Human RNA-specific adenosine deaminase ADAR1 transcripts possess alternative exon 1 structures that initiate from different promoters, one constitutively active and the other interferon inducible

Abstract

RNA-specific adenosine deaminase (ADAR1) catalyzes the deamination of adenosine to inosine in viral and cellular RNAs. Two size forms of the ADAR1 editing enzyme are known, an IFN-inducible ≈150-kDa protein and a constitutively expressed N-terminally truncated ≈110-kDa protein. We have now identified alternative exon 1 structures of human ADAR1 transcripts that initiate from unique promoters, one constitutively expressed and the other IFN inducible.
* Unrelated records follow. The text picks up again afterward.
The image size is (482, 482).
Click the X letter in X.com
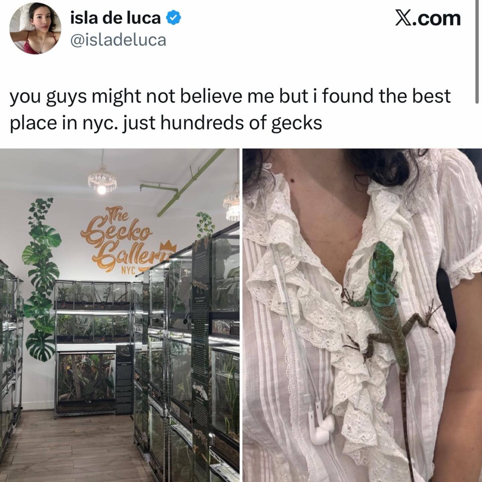[x=403, y=18]
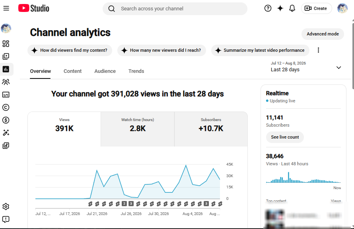Open Audio library in sidebar

pyautogui.click(x=6, y=145)
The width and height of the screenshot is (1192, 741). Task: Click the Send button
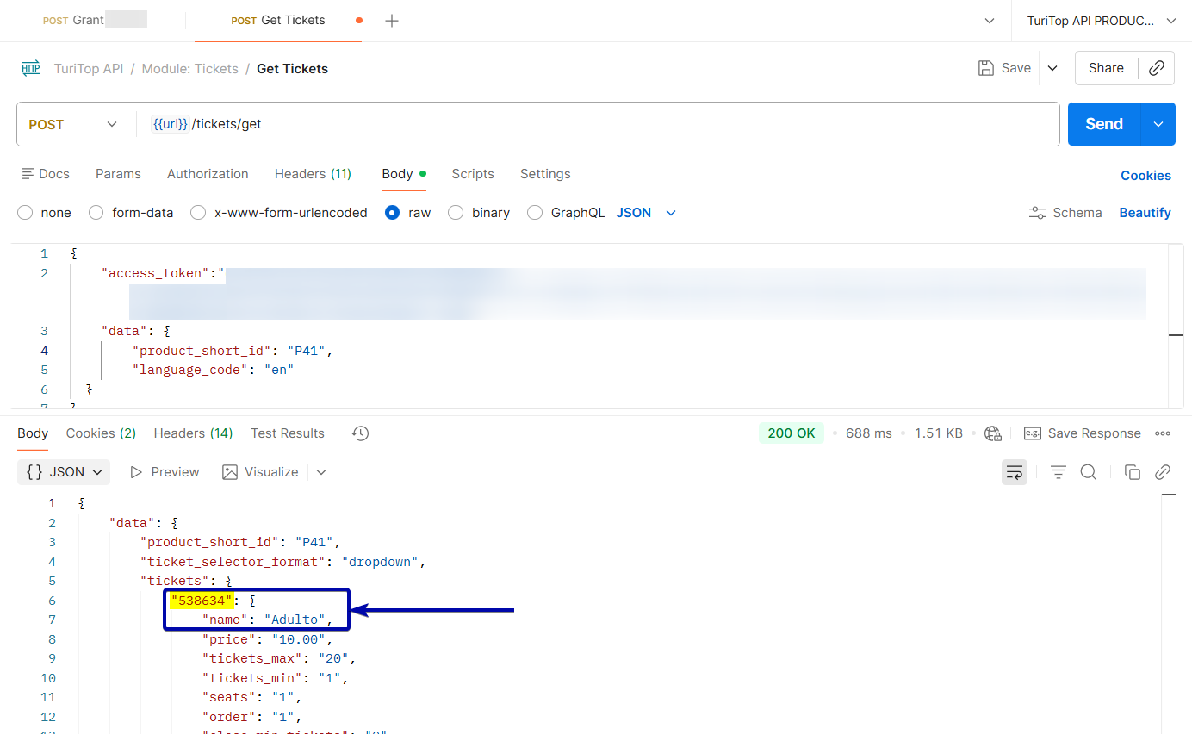(1103, 124)
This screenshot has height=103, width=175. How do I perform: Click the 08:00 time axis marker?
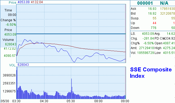click(98, 101)
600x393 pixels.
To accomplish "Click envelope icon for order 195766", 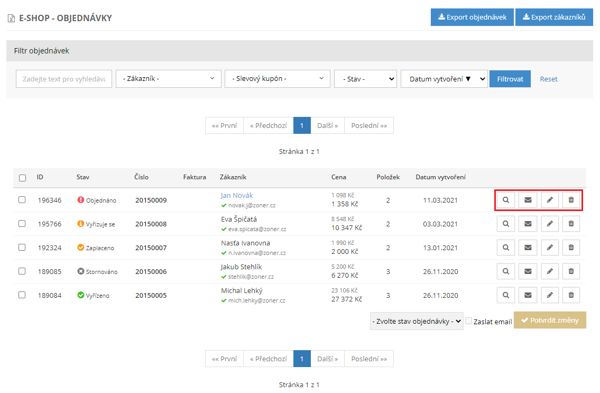I will pos(528,224).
Cloning and sequence analyses of 5′-rapid amplification of cDNA ends (RACE) cDNAs from human placenta established a linkage between exon 2 of ADAR1 and two alternative exon 1 structures, designated herein as exon 1A and exon 1B. Analysis of RNA isolated from untreated and IFN-treated human amnion cells demonstrated that exon 1B–exon 2 transcripts were synthesized in the absence of IFN and were not significantly altered in amount by IFN treatment. By contrast, exon 1A–exon 2 transcripts were IFN inducible. Transient transfection analysis with reporter constructs led to the identification of two functional promoters, designated P_C and P_I. Exon 1B transcripts were initiated from the P_C promoter whose activity in transient transfection reporter assays was not increased by IFN treatment. The 107-nt exon 1B mapped 14.5 kb upstream of exon 2. The 201-nt exon 1A that mapped 5.4 kb upstream of exon 2 was initiated from the interferon-inducible P_I promoter. These results suggest that two promoters, one IFN inducible and the other not, initiate transcription of the ADAR1 gene, and that alternative splicing of unique exon 1 structures to a common exon 2 junction generates RNA transcripts with the deduced coding capacity for either the constitutively expressed ≈110-kDa ADAR1 protein (exon 1B) or the interferon-induced ≈150-kDa ADAR1 protein (exon 1A).